[Recorded data]
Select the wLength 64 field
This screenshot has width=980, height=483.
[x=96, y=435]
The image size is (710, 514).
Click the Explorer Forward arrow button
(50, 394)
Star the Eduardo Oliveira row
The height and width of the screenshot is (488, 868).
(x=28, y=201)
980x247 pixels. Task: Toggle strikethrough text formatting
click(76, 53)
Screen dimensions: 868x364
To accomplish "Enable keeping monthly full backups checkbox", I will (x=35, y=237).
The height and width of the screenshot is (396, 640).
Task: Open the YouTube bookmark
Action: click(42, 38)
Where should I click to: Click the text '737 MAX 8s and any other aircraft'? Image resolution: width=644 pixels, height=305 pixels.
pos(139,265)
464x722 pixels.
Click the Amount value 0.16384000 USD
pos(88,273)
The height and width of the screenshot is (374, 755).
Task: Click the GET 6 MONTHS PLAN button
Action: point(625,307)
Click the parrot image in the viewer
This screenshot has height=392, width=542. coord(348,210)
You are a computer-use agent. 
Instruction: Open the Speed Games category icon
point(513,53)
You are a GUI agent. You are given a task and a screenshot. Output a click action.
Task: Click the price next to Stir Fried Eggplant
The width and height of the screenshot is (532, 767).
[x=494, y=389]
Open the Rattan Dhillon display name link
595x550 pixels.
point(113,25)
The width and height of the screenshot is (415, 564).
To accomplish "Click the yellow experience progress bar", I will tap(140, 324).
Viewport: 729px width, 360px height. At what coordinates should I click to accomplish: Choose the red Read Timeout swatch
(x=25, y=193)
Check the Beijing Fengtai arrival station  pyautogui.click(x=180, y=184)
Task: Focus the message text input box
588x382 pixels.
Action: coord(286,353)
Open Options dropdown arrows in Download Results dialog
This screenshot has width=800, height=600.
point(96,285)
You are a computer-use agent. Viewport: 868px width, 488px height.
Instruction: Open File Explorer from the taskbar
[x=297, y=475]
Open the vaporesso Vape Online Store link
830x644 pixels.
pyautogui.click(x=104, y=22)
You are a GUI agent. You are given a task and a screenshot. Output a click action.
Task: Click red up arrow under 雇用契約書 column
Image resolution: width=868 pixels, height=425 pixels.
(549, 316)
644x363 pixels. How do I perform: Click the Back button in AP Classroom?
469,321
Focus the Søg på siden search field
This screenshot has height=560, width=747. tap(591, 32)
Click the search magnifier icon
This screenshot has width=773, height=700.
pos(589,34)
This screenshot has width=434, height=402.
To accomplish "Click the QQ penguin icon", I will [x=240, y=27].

Description of the task => The line containing "588x382 pixels." and every line after it, through the last one above, should be written out word for word.

Answer area =>
588x382 pixels.
Action: coord(286,353)
Open Options dropdown arrows in Download Results dialog
This screenshot has width=800, height=600.
point(96,285)
You are a computer-use agent. Viewport: 868px width, 488px height.
Instruction: Open File Explorer from the taskbar
[x=297, y=475]
Open the vaporesso Vape Online Store link
830x644 pixels.
pyautogui.click(x=104, y=22)
You are a GUI agent. You are given a task and a screenshot. Output a click action.
Task: Click red up arrow under 雇用契約書 column
Image resolution: width=868 pixels, height=425 pixels.
(549, 316)
644x363 pixels. How do I perform: Click the Back button in AP Classroom?
469,321
Focus the Søg på siden search field
This screenshot has height=560, width=747. tap(591, 32)
Click the search magnifier icon
This screenshot has width=773, height=700.
pos(589,34)
This screenshot has width=434, height=402.
To accomplish "Click the QQ penguin icon", I will [x=240, y=27].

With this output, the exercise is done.